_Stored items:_
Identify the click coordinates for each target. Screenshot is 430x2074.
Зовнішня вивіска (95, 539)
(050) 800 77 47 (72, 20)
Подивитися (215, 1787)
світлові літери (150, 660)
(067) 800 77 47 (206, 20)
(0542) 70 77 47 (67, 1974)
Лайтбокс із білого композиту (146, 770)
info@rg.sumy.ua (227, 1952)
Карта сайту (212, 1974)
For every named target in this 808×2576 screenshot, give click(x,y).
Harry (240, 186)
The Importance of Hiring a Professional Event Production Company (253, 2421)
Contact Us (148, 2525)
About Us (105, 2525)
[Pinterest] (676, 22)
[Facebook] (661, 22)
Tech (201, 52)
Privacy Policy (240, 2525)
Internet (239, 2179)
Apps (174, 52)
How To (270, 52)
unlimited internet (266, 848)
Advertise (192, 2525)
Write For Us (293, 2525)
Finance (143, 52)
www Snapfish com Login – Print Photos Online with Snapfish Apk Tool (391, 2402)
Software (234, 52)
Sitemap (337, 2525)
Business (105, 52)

_WORK REQUEST:_ The answer is the records above restated word for word from their opening line through the line that holds "Apps (174, 52)", both included, and nothing else.

_RESPONSE BOX:_
Identify the click coordinates for each target. Screenshot is 430x2074.
Зовнішня вивіска (95, 539)
(050) 800 77 47 (72, 20)
Подивитися (215, 1787)
світлові літери (150, 660)
(067) 800 77 47 (206, 20)
(0542) 70 77 47 (67, 1974)
Лайтбокс із білого композиту (146, 770)
info@rg.sumy.ua (227, 1952)
Карта сайту (212, 1974)
For every named target in this 808×2576 screenshot, give click(x,y).
Harry (240, 186)
The Importance of Hiring a Professional Event Production Company (253, 2421)
Contact Us (148, 2525)
About Us (105, 2525)
[Pinterest] (676, 22)
[Facebook] (661, 22)
Tech (201, 52)
Privacy Policy (240, 2525)
Internet (239, 2179)
Apps (174, 52)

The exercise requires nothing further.